Source data
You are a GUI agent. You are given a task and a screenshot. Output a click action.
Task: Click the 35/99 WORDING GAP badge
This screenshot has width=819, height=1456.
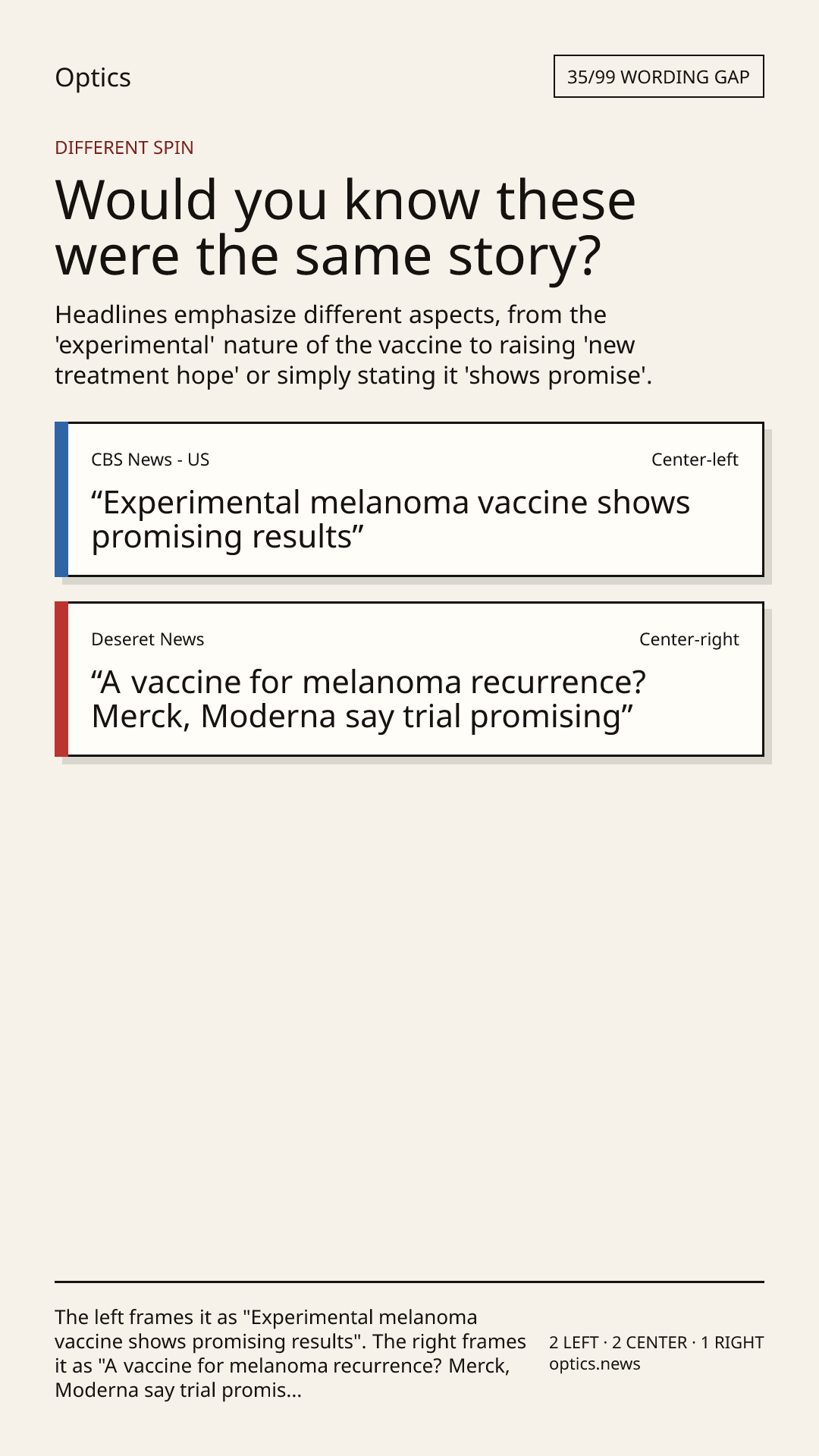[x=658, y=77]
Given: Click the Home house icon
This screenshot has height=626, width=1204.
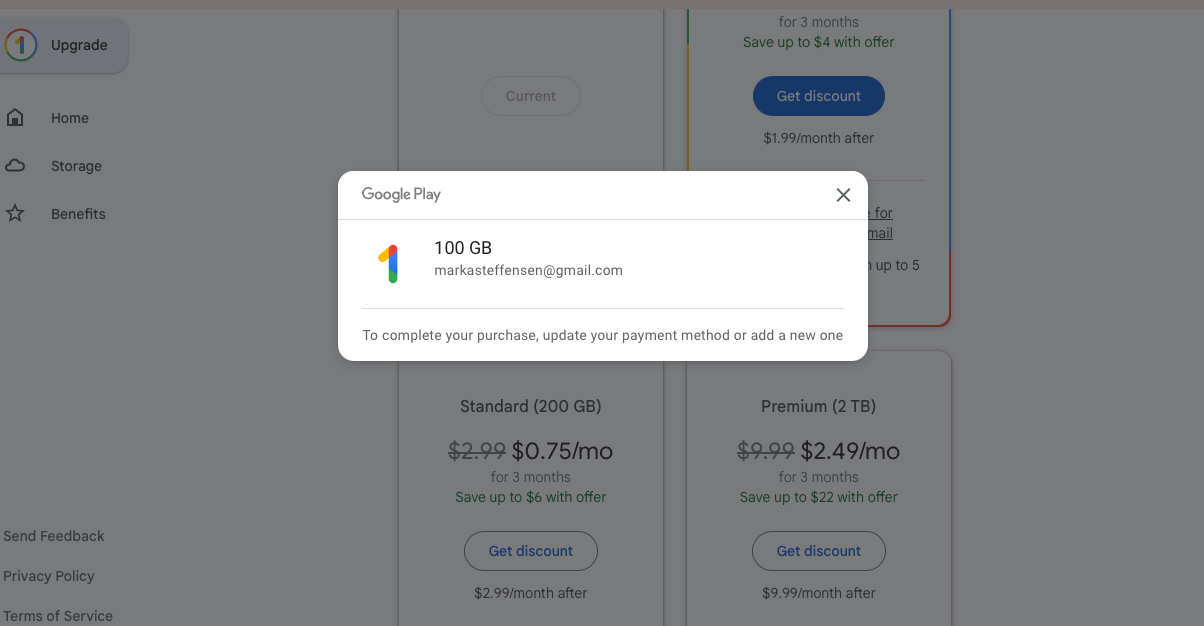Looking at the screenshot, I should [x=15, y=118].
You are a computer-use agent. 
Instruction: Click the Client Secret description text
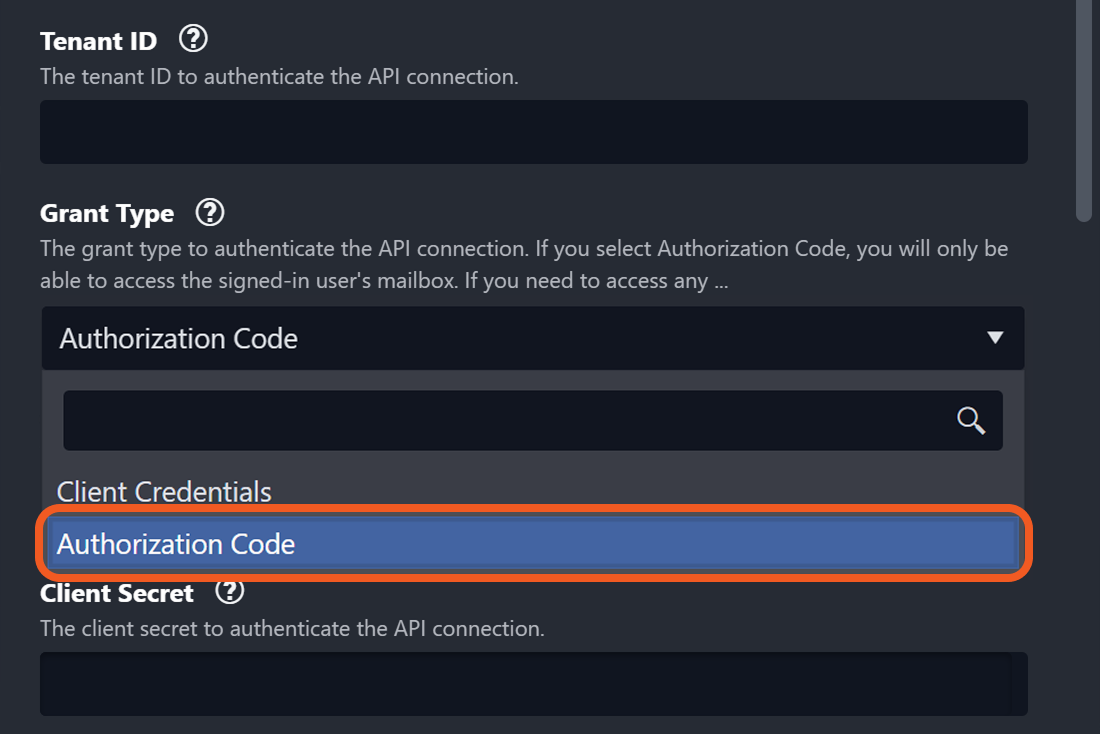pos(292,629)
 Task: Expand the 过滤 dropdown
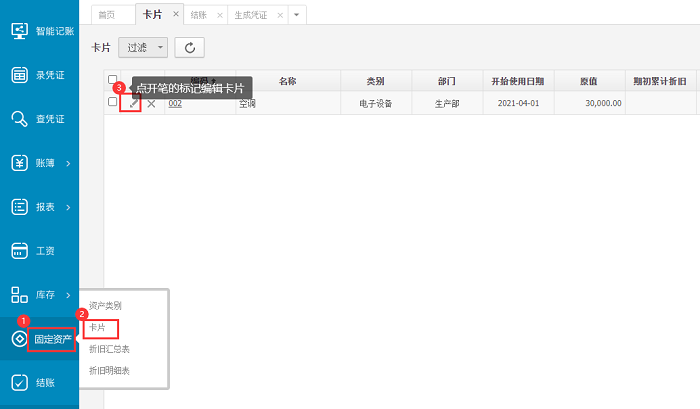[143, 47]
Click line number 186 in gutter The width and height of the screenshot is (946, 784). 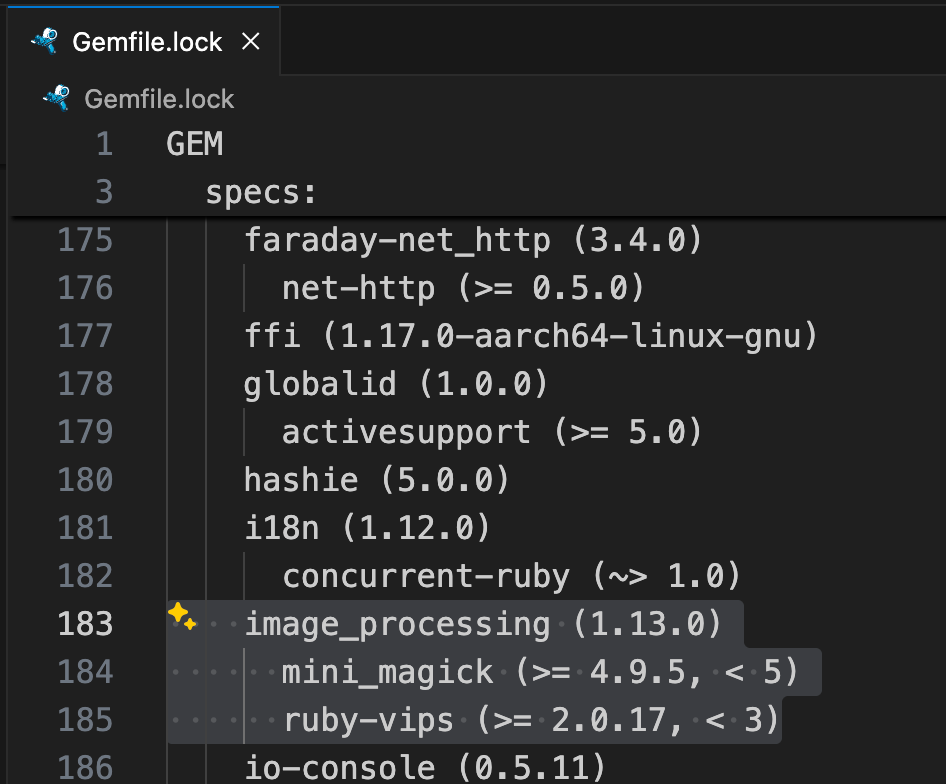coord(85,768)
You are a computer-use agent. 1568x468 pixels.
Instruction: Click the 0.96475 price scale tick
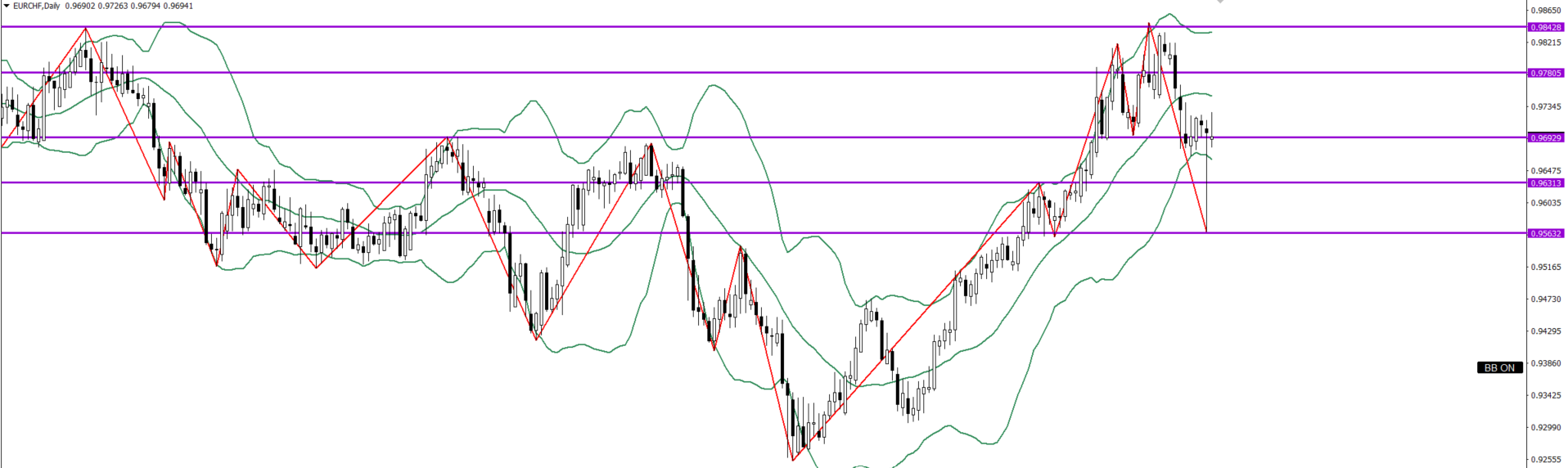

Your assignment ▸ Scan the records for the word "computer", and copy each line where it is found.

Exercise answer ▸
You are a computer-use agent. 
You are a computer-use agent. 1568x468 pixels.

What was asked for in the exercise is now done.